* START Material supplied *
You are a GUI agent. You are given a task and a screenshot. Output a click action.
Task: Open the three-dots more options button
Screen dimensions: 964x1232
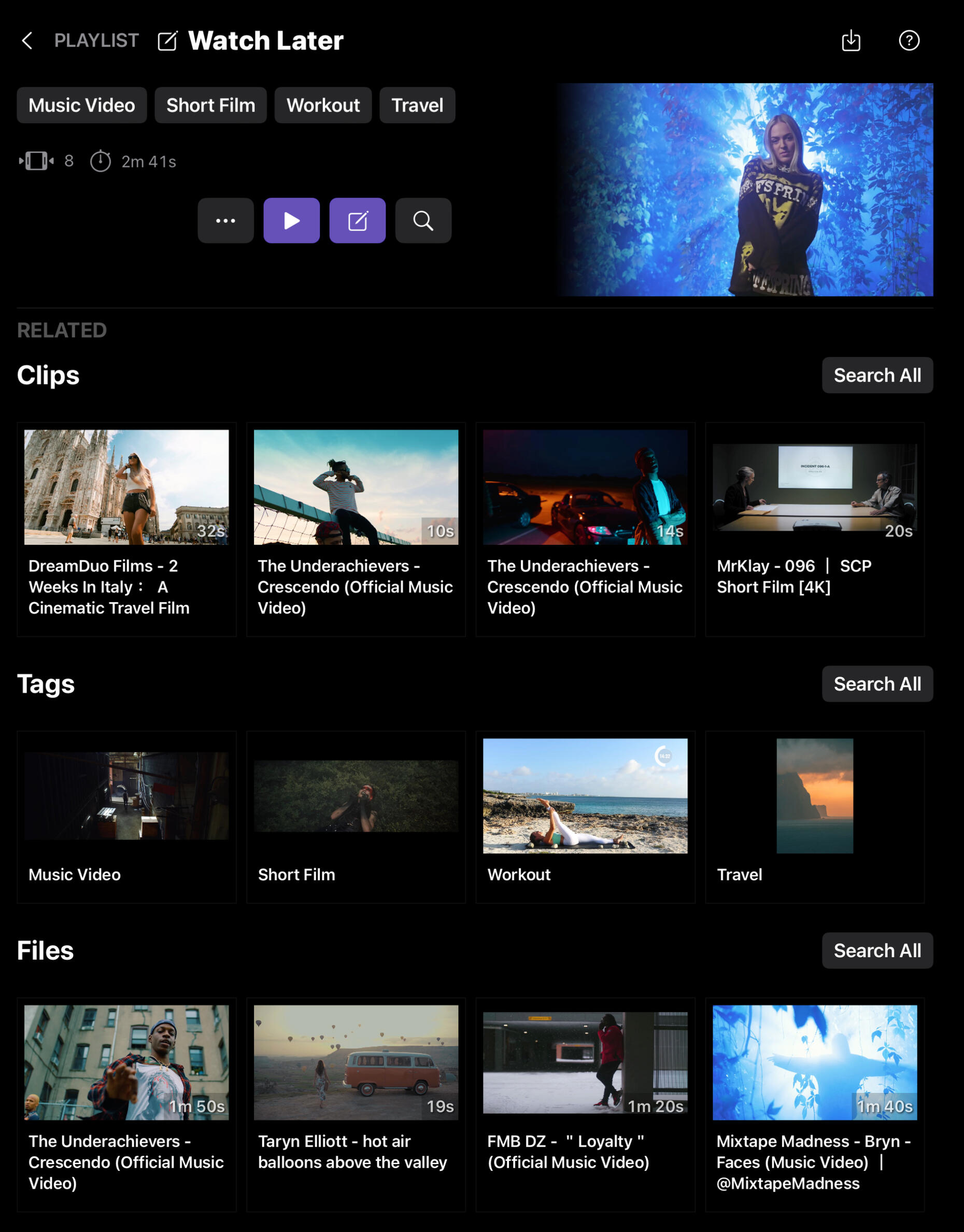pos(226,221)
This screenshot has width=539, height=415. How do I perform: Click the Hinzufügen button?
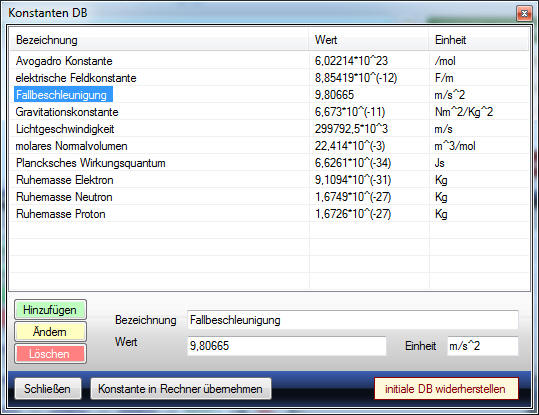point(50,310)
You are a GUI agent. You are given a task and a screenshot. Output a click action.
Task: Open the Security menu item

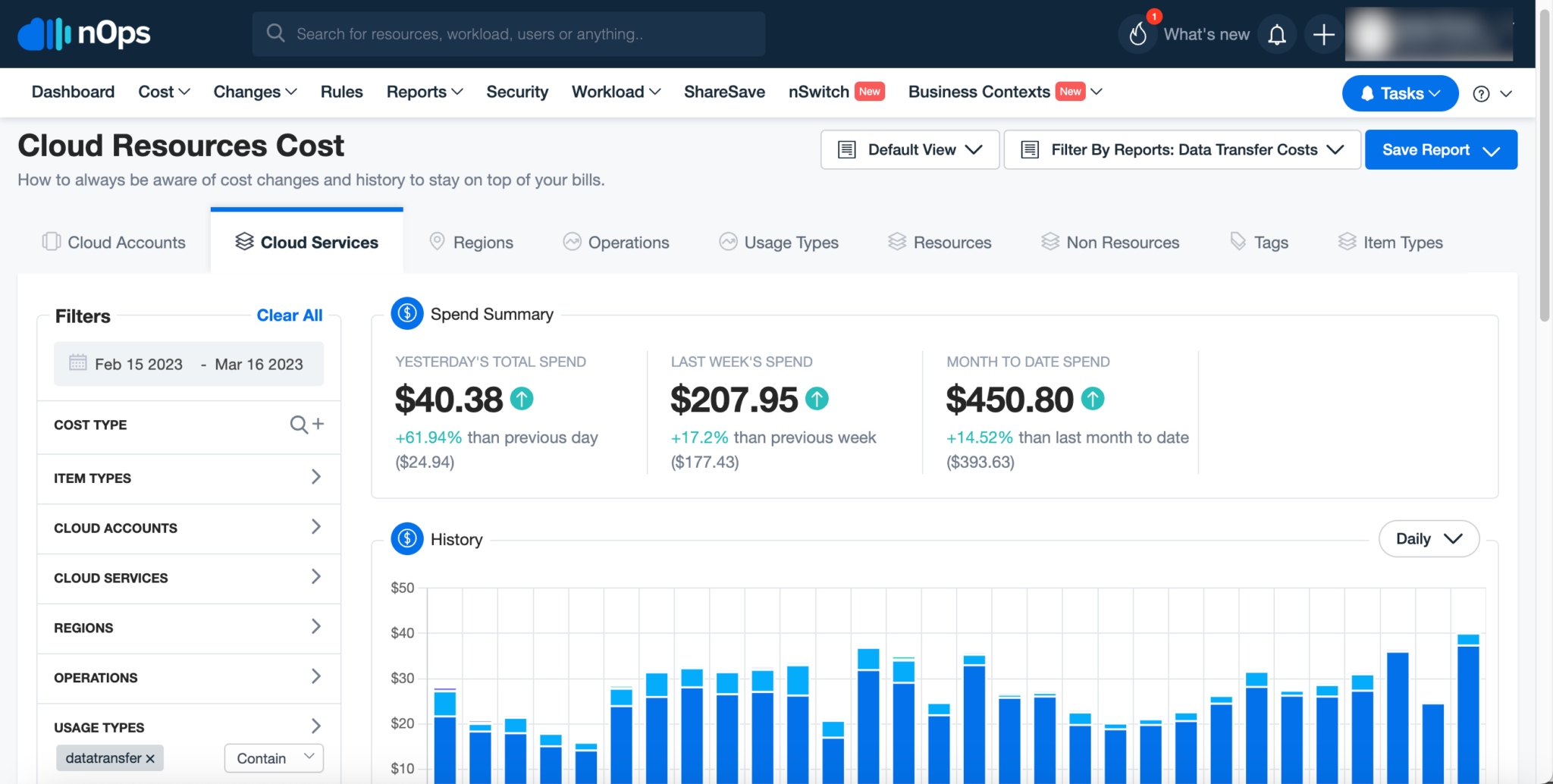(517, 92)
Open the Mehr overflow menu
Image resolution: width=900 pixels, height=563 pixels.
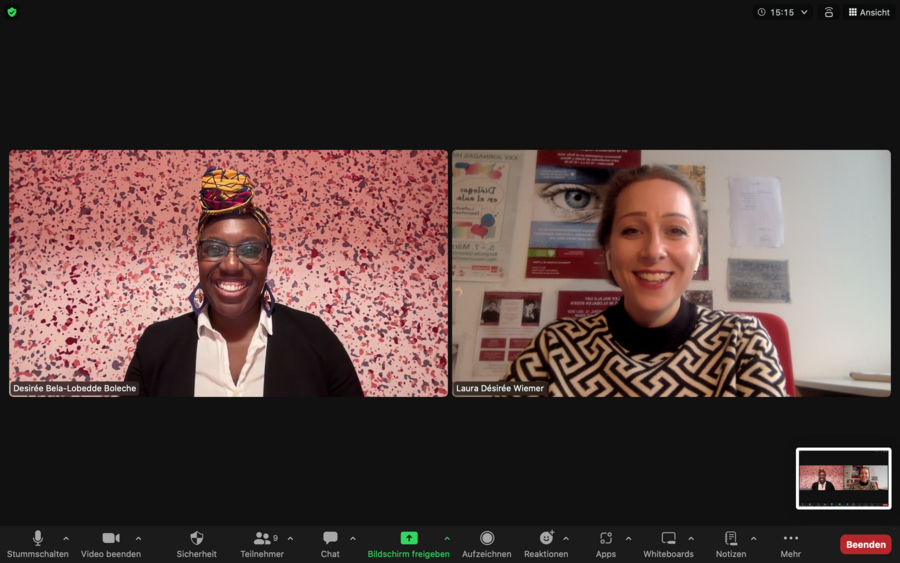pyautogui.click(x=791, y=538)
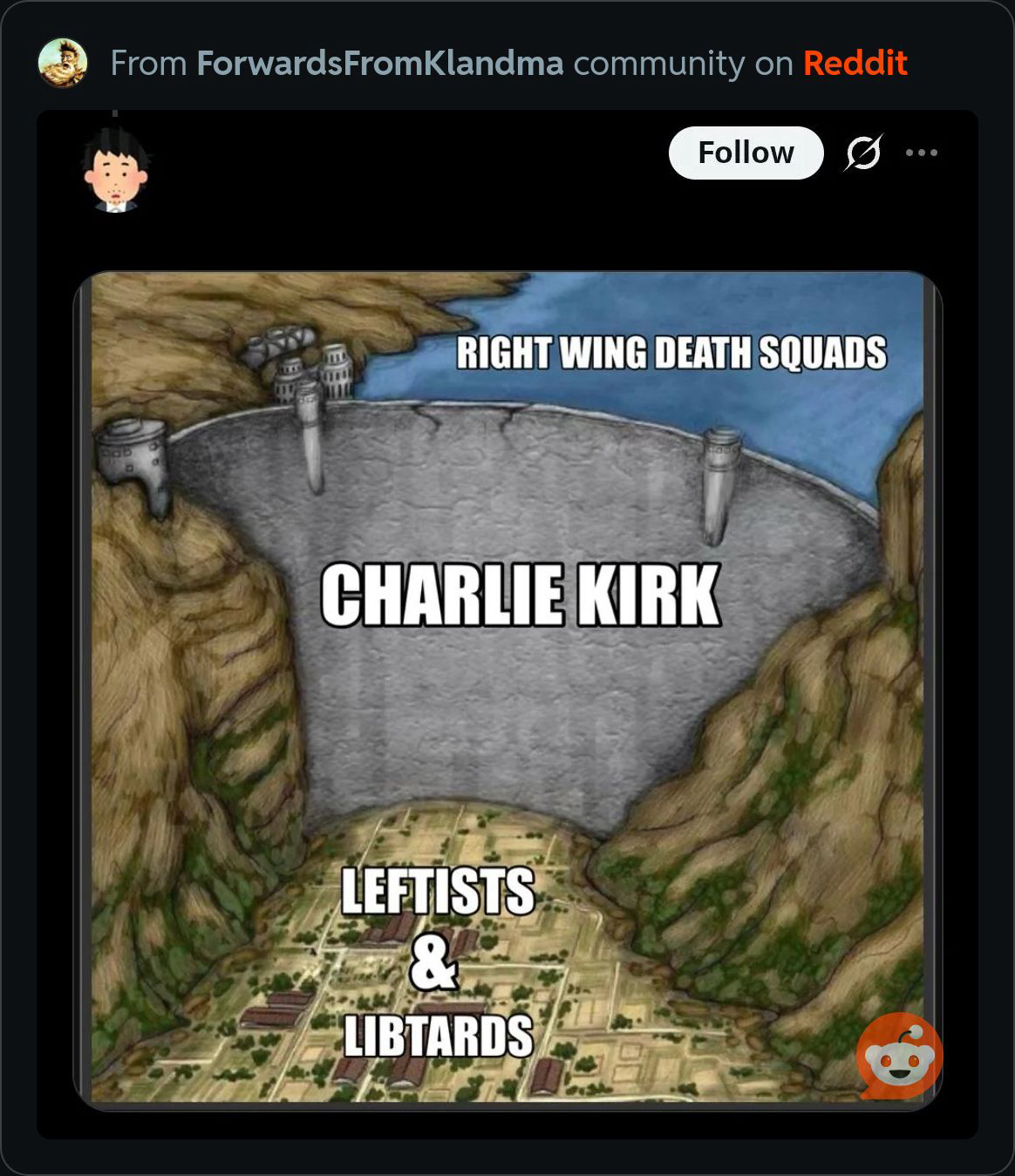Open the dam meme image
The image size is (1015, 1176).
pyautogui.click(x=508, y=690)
* END Material supplied *
Return everything above, from the line containing "Open the Mehr overflow menu" down to the final line, copied verbatim, with the pictures left out.

■ The reply ■
Open the Mehr overflow menu
Image resolution: width=900 pixels, height=563 pixels.
pyautogui.click(x=791, y=538)
Open the dam meme image
The image size is (1015, 1176).
pyautogui.click(x=508, y=690)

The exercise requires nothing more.